Site Reliability Engineer (req-174), CATHEXIS, VA, US

Job Description

Team CATHEXIS elevates the government contracting experience through rapid response, deep skill, and thoughtful problem-solving and communication. Our core capabilities are our top-tier program and project management, data analytics, and audit services, the backbone of which is our integrated approach to operational excellence.

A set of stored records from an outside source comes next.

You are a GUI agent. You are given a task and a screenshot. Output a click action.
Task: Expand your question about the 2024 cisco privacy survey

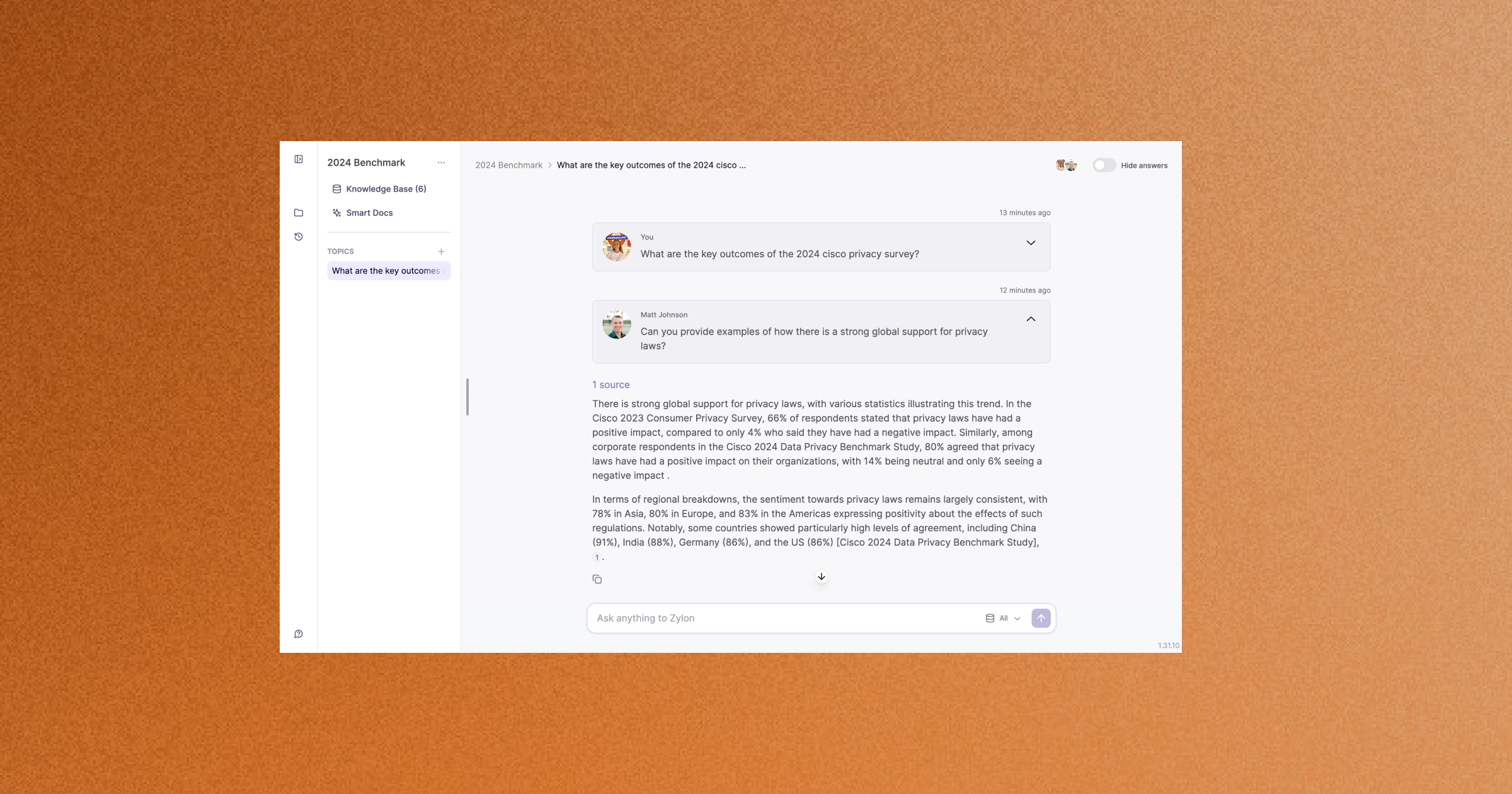pyautogui.click(x=1031, y=243)
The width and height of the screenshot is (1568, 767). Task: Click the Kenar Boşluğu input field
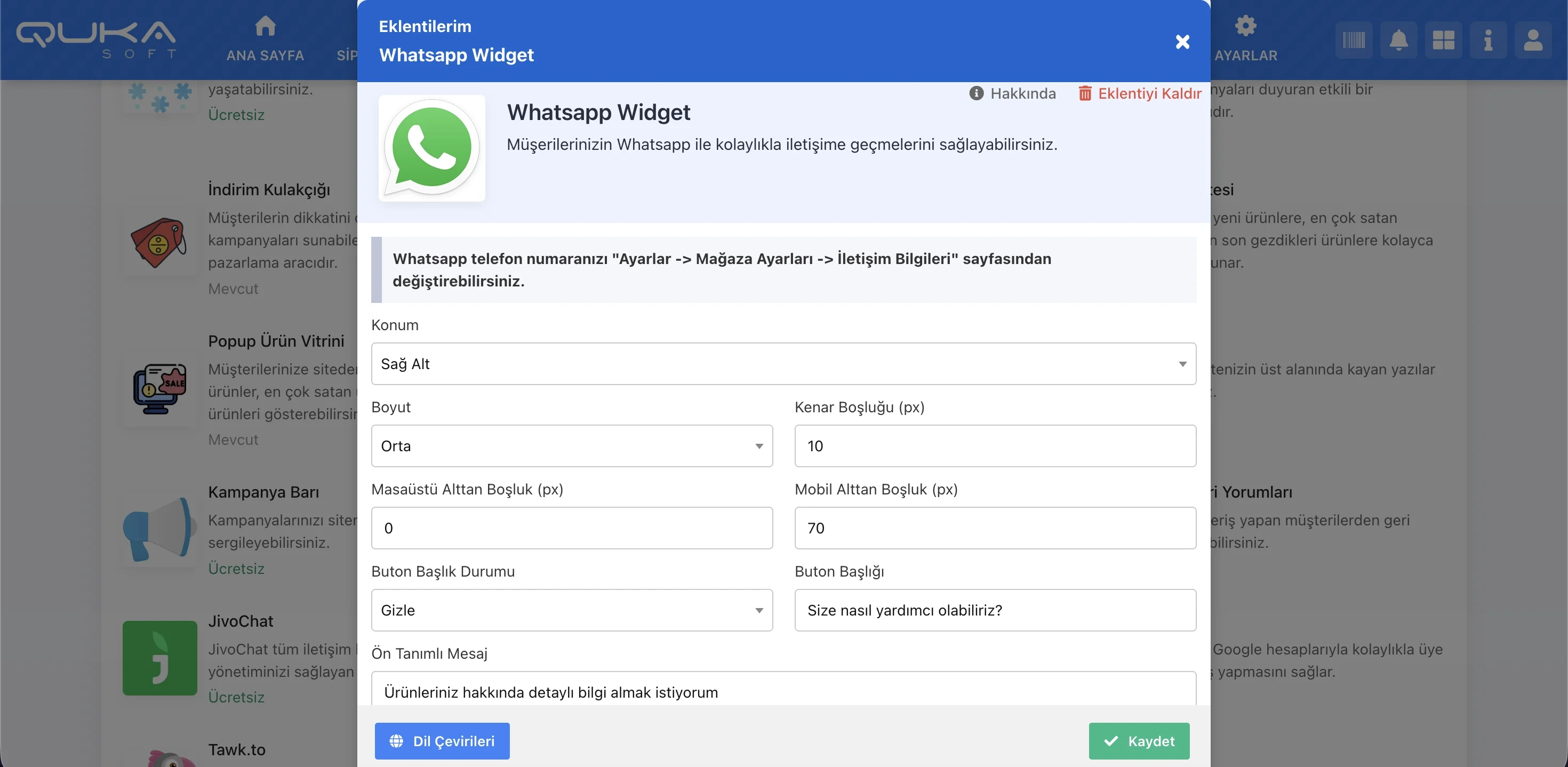(x=995, y=445)
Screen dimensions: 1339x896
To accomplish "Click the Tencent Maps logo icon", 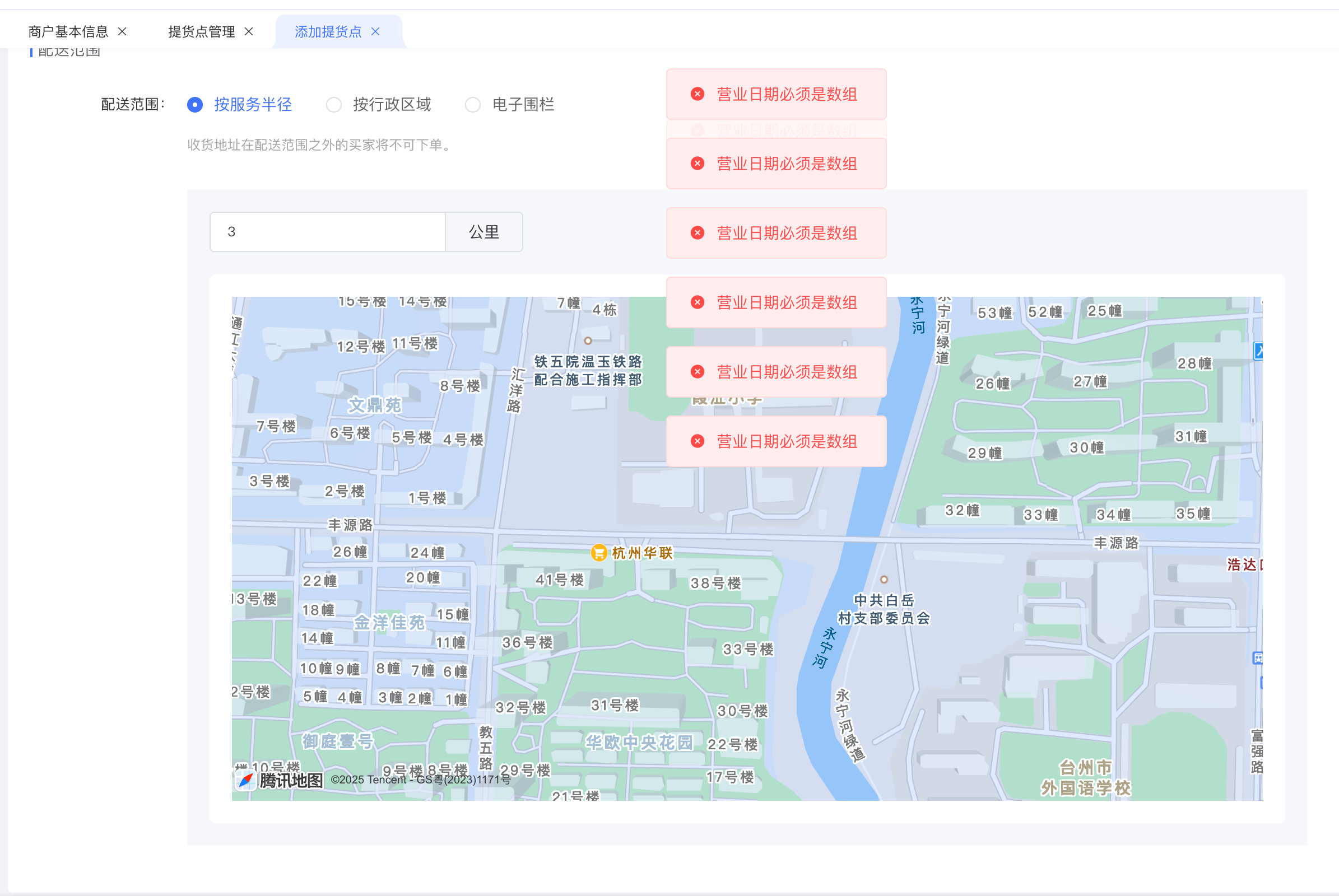I will click(246, 780).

You worked hard to get to where you are. You strive to make every day better than the day before. So do we. Team CATHEXIS operates with an all-in mindset. We are working together to create a company that supports our shared values and individual goals. Our values are centered around Respect, Engagement, Customer Service, Integrity, Teamwork, and Excellence in everything we do for our employees, clients, partners, and communities. We believe success is best when we listen and lead with empathy; model high standards of ethics to provide a rewarding candidate experience; work hard, have fun, and appreciate the strengths we all bring to the team; and empower our employees to create innovative and trusted results.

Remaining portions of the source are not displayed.